(1473 – 1543)
On February 19, 1473, Renaissance mathematician and astronomer Nikolaus Copernicus, who established the heliocentric model, which placed the Sun, rather than the Earth, at the center of the universe, was born. With the publication of his research he started the so-called Copernican Recolution, which started a paradigm shift away from the former Ptolemaic model of the heavens, which postulated the Earth at the center of the galaxy, towards the heliocentric model with the Sun at the center of our Solar System. In 1543 Nicolaus Copernicus published his treatise De revolutionibus orbium coelestium (On the Revolutions of the Heavenly Spheres), which presented a heliocentric model view of the universe. It took about 200 years for a heliocentric model to replace the Ptolemaic model. But, Copernicus was not the first to propose a Heliocentric model. Actually, even the ancient Greek philosophers argued about, as e.g. Aristarchus of Samos in the 3rd century BCE, who had developed some theories of Heraclides Ponticus (speaking of a revolution by Earth on its axis) to propose what was, so far as is known, the first serious model of a heliocentric solar system.

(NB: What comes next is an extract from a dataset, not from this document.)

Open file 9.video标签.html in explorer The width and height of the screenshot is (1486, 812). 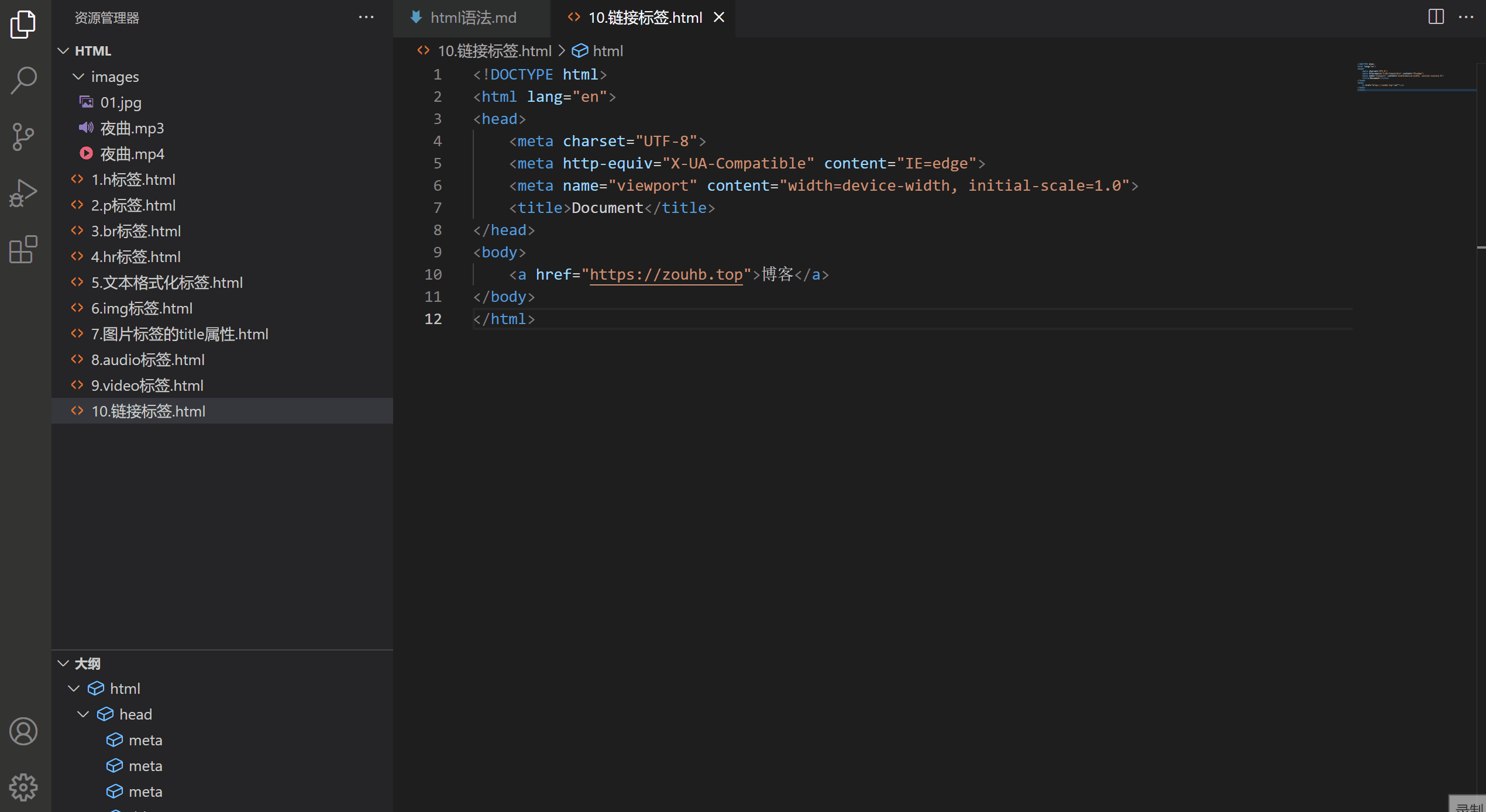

Nikolaus Copernicus was born in Poland as the son of successful merchants. He was well educated, speaking Latin, German, and Polish fluently, wherefore most of his later publications were published in Latin. In 1491, Copernicus began his studies at the University of Krakow gathering the basic knowledge in mathematics and astronomy. Besides his astronomical interests, Copernicus evolved a great interest in the philosophical ideas of Aristotele, works by Euclid, or Johannes Regiomontanus‘ Tabulae directionum, gathering a great private library. Even though the time at Krakow University was important to his future career in concerns of his knowledge and experience, he left the institution without a degree. Copernicus then attended Bologna University where he was highly influenced by Domenico Maria de Novara, who supported the young scientists with the opportunity to observe and measure the sky.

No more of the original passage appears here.